The workshop, which contains roughly 12 people, is led by Jill Purdy Sarkozi, founding CEO of Safekeeping Stories. In turn, Jasper says, the Holocaust & Human Rights Education Center can scan its materials and place them on an interactive website map, part of the center’s Holocaust Survivor Legacy Education Project, as a resource for everyone.

It’s just one of the many ways in which the center connects with the community, teachers, students and those in the legal and medical professions. (See sidebar.)

In 1992, the center — formerly the Westchester Holocaust Education Center and Westchester Holocaust Commission — inaugurated the Garden of Remembrance at Westchester County’s Michaelian Office Building. The garden contains Rita Rapaport’s “Gates of Remembrance,” whose seemingly wind-blown posts, bars and plaques suggest everything from concentration camp entrances to the Bibles destroyed on Kristallnacht, or the “Night of Broken Glass,” a 1938 pogrom against Jews in Nazi Germany that many see as the beginning of the Holocaust.

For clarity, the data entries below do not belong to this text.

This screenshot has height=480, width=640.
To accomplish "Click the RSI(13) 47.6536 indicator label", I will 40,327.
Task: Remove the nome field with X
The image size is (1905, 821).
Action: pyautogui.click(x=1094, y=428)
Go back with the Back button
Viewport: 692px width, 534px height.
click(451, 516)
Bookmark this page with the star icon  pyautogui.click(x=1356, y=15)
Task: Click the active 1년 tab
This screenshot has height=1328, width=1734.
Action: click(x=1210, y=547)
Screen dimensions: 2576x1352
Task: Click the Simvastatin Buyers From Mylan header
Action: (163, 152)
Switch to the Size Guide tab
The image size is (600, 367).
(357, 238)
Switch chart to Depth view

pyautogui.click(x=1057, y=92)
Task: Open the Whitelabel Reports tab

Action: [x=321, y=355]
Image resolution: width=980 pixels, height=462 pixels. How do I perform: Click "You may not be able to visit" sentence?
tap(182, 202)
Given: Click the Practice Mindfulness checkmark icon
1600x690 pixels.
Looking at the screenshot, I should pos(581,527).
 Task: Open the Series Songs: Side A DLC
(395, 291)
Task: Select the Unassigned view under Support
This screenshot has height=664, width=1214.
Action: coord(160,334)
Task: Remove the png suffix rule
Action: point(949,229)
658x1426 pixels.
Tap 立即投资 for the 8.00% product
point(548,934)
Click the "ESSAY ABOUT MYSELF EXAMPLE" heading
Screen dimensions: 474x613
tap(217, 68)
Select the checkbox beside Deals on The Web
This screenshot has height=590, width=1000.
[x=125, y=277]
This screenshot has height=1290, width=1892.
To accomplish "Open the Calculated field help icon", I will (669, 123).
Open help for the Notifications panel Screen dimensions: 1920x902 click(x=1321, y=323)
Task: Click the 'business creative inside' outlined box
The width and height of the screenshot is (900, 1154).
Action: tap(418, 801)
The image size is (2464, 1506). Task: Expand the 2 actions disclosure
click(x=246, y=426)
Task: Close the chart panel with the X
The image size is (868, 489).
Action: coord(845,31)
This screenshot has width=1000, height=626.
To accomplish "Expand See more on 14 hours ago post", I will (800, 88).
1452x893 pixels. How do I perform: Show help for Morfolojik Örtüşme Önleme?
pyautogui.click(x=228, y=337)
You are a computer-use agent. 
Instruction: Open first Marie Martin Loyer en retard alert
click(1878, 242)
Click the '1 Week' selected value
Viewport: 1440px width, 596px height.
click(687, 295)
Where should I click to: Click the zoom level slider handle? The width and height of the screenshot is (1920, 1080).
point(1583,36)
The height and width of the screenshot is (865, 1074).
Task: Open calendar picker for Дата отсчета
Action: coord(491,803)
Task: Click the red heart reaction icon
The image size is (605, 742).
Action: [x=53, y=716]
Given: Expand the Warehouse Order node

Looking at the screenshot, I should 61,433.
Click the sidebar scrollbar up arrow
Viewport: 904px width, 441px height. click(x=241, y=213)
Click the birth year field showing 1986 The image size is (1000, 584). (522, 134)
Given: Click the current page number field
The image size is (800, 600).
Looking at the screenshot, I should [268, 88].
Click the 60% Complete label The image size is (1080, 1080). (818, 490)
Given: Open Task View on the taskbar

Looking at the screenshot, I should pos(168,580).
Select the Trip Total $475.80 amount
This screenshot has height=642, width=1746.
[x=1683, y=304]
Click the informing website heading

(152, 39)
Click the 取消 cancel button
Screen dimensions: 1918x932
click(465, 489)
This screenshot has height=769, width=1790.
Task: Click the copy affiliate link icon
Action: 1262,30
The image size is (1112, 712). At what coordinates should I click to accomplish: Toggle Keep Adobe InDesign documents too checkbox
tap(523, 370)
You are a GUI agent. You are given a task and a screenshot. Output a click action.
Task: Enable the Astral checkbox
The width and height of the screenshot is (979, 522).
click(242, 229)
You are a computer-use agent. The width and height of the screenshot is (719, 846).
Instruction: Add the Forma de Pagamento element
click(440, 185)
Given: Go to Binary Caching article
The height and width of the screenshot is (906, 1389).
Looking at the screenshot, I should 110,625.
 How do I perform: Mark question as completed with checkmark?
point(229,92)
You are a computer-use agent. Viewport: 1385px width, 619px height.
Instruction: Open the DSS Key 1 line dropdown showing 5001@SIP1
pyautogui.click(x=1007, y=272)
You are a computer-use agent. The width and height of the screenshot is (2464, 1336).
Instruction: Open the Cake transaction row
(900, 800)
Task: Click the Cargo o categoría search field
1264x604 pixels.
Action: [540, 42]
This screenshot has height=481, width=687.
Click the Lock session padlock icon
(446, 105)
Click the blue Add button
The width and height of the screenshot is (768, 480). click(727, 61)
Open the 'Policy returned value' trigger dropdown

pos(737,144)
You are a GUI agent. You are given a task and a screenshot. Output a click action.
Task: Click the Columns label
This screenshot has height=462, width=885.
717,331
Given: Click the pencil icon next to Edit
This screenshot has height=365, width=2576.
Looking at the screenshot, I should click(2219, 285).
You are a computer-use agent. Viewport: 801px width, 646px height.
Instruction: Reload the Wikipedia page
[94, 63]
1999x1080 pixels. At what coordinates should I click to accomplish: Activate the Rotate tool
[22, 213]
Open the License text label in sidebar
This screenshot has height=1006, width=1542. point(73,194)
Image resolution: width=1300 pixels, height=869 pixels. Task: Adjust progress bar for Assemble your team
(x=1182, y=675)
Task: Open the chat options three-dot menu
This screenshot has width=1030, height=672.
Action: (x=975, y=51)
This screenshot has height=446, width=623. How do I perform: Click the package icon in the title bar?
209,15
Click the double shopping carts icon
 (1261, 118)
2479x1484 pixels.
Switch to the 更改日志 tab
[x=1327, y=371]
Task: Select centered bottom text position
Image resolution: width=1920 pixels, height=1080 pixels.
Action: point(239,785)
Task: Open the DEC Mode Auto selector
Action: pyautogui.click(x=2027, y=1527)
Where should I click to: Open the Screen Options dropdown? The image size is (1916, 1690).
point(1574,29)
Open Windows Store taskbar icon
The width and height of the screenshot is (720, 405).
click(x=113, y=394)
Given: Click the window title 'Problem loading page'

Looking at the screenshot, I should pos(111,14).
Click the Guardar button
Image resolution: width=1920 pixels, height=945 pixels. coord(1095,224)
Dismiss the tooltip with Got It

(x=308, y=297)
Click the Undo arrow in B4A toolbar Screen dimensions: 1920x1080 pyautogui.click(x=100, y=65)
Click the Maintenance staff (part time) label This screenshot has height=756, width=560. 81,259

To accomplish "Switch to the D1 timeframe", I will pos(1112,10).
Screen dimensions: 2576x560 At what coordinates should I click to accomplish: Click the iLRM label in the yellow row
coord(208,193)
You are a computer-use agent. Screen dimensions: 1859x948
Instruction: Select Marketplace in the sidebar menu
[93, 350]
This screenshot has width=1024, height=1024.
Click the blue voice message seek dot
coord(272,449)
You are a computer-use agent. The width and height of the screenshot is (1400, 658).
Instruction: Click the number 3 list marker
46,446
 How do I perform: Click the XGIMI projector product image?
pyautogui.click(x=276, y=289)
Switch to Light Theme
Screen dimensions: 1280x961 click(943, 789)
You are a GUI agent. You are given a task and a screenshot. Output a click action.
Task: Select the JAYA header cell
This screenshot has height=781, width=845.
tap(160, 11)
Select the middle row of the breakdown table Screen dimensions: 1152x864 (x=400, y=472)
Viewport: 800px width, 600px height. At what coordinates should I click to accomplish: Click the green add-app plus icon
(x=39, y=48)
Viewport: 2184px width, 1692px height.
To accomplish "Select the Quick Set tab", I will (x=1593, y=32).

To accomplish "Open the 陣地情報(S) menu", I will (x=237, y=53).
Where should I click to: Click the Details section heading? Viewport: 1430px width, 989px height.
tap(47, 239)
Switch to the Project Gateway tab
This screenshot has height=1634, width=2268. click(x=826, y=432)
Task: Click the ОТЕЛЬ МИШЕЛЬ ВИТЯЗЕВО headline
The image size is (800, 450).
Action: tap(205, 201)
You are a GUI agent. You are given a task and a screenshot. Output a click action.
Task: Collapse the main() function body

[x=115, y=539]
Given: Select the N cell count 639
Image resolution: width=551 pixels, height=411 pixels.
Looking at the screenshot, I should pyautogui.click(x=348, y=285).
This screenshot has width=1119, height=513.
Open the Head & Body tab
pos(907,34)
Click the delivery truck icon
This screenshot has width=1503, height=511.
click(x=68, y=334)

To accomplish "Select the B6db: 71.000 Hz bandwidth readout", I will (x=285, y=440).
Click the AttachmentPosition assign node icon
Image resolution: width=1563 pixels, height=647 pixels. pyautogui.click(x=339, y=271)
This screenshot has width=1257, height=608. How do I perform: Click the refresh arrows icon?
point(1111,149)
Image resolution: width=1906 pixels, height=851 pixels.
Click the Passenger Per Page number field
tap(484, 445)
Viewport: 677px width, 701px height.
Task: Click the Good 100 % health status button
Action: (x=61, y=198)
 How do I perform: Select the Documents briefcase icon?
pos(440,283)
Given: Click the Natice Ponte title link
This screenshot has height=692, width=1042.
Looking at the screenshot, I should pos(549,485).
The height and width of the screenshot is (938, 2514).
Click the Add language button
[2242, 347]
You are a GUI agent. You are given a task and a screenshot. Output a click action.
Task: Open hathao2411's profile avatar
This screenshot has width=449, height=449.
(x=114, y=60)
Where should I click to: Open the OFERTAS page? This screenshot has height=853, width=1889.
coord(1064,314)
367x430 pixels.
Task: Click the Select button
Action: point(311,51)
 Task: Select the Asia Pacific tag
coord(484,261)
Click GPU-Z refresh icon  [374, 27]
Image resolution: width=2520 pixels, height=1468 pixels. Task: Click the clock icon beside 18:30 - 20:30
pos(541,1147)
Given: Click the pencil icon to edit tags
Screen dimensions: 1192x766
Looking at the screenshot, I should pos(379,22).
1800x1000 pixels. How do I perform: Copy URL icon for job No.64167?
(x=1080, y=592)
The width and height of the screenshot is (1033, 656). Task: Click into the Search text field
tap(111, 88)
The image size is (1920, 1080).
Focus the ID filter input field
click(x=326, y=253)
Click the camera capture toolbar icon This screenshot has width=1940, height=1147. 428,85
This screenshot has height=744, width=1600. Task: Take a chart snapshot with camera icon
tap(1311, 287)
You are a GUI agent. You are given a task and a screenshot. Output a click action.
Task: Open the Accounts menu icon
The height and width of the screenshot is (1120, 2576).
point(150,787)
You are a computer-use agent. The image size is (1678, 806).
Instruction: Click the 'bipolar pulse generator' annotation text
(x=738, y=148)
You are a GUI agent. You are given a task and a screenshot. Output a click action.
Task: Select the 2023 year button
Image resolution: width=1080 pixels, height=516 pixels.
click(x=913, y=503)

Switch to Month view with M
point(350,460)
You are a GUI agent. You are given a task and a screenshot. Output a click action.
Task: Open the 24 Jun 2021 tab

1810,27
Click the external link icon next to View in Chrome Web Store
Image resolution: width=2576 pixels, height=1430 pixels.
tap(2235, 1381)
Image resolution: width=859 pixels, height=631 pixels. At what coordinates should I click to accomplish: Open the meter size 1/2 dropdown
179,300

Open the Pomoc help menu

There are the names of 26 places in which Jews and other Nazi victims were tortured and executed. There are quotations from people such as writer Elie Wiesel, who survived, and a statue of writer Anne Frank, who didn’t.

The Holocaust center also hosts public lectures at various venues, including Purchase and Iona colleges, the Emelin Theatre and the Jacob Burns Film Center.

For teachers, there’s professional development in the form of lectures and screenings, and an Educational Planning Committee made up of 25 local middle and high school educators who revise related curricula to meet state standards.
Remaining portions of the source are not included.